Het antwoord was in eerste instantie simpel: door internationale verdragen aan te gaan. Het betekende het definitieve einde van de neutraliteitspolitiek. Het middel tot internationale veiligheid kon volgens Van Kleffens echter niet langer zoiets als een Volkenbond zijn. Dat orgaan was te machteloos gebleken. Er moest een krachtiger instituut komen. Maar hoe dat er ook uit zou zien, het stond vast dat Nederland zijn medewerking zou verlenen.

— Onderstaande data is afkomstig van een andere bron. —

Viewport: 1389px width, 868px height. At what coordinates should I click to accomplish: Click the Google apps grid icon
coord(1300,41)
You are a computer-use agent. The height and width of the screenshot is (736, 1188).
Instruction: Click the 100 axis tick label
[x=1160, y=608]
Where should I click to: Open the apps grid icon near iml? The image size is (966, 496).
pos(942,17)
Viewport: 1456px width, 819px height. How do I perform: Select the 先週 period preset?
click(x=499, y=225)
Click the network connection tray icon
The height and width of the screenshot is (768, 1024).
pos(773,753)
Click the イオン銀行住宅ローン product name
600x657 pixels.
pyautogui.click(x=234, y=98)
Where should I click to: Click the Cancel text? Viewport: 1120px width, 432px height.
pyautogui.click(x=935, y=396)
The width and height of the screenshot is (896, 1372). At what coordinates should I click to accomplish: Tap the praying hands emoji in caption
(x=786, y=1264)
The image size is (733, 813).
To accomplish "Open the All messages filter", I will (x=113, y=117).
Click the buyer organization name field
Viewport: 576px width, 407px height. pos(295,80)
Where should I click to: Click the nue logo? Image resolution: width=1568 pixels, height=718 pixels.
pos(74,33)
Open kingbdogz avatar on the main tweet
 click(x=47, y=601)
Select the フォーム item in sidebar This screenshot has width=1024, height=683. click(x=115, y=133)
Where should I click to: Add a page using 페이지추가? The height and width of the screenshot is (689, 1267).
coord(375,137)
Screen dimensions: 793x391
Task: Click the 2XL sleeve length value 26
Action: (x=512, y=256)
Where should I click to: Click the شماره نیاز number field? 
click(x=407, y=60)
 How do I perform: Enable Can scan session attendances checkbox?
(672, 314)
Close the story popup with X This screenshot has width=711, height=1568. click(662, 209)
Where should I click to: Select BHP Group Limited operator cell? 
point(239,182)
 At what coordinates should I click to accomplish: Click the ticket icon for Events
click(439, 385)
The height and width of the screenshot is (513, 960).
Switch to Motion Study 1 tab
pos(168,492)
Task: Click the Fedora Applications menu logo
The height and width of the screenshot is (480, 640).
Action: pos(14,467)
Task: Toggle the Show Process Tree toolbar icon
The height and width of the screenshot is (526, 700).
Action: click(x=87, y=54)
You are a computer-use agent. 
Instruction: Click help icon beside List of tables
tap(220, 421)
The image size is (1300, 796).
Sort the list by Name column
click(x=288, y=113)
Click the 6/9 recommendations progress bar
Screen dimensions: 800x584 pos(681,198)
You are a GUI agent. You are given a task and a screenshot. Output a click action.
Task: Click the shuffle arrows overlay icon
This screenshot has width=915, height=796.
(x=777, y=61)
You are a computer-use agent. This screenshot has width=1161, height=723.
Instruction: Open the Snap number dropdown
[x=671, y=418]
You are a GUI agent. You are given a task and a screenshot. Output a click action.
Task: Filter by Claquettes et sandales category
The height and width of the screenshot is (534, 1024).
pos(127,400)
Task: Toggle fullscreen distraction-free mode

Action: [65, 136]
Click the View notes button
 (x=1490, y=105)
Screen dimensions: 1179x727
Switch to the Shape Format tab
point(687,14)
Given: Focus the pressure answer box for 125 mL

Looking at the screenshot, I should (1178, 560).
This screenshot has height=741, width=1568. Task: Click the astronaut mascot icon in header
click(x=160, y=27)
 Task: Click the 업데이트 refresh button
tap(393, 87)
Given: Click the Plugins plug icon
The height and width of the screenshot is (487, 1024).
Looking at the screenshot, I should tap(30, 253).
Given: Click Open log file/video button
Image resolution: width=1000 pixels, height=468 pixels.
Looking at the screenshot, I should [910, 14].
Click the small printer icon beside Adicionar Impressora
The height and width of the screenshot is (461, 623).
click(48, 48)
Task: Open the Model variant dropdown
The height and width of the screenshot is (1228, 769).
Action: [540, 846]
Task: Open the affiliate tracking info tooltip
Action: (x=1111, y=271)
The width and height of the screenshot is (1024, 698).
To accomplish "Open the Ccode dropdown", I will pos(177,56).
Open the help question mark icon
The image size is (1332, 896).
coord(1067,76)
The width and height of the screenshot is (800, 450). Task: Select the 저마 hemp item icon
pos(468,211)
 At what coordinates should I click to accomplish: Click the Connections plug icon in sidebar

De Nederlandse diplomaat Jacobus Gijsbertus de Beus, van 1943 tot 1945 secretaris van Gerbrandy, betoogde iets dergelijks in een boekje dat in de tweede helft van de oorlog in zowel Londen als bezet gebied van hand tot hand ging: De wedergeboorte van het Koninkrijk. Alleen al in 1943 verschenen hiervan in Nederland vier illegale oplagen. Hoewel het grootste deel ervan bestond uit een pleidooi voor een conservatieve vernieuwing van de Nederlandse politiek – sterker overheidsgezag, beperking van de democratie –, was het eind gewijd aan de toekomstige internationale orde. Een mogelijke nieuwe oorlog werd daarbij door De Beus als het belangrijkste probleem beschouwd. Dat probleem kon volgens hem alleen maar opgelost worden door een standvastige en krachtige internationale rechtsorde. Maar zo’n rechtsorde had grote consequenties voor de traditionele buitenlandse politiek van Nederland. Als een waar representant van het Nederlands diplomatencorps formuleerde De Beus voorzichtig zijn visie: ‘Een en ander beteekent dat een politiek die ernaar streeft zich zooveel mogelijk buiten alle conflicten, en te dien einde ook buiten alle politieke of militaire samenwerking met bepaalde staten, te houden, niet langer de meest geschikte lijkt om de grootst mogelijke veiligheid voor het Rijk te bereiken.’46

Het duurde geruime tijd tot het Londens besef dat Nederland deel uitmaakte van een groter geheel ook in het vaderland doordrong. Daarvoor zorgen was een van de taken van Radio Oranje, de omroep van de Nederlandse regering in ballingschap, waar ook Lou de Jong werkte. Aanvankelijk was de zender geen succes. Dat kwam niet alleen omdat ze geen nieuws mocht uitzenden (alleen commentaar, het nieuws verzorgde de BBC) of omdat de regering het belang van de radio onderschatte, het kwam vooral omdat de Londense gemeenschap nauwelijks begreep wat er in het vaderland speelde. Illegale pers drong niet door, slechts een klein aantal Engelandvaarders wist de overkant te bereiken en het uit film en literatuur bekende contact via verborgen zenders verliep in werkelijkheid buitengewoon moeizaam. Gevolg hiervan was dat Radio Oranje regelmatig nonsens verkocht en voortdurend de plank missloeg.47 Het bezorgde de omroep bij het Nederlands publiek een slechte naam. Men verkoos de BBC. Pas in een latere fase van de oorlog kreeg Radio Oranje de rol die het zichzelf toedacht: het hart onder de riem van de Nederlandse bevolking.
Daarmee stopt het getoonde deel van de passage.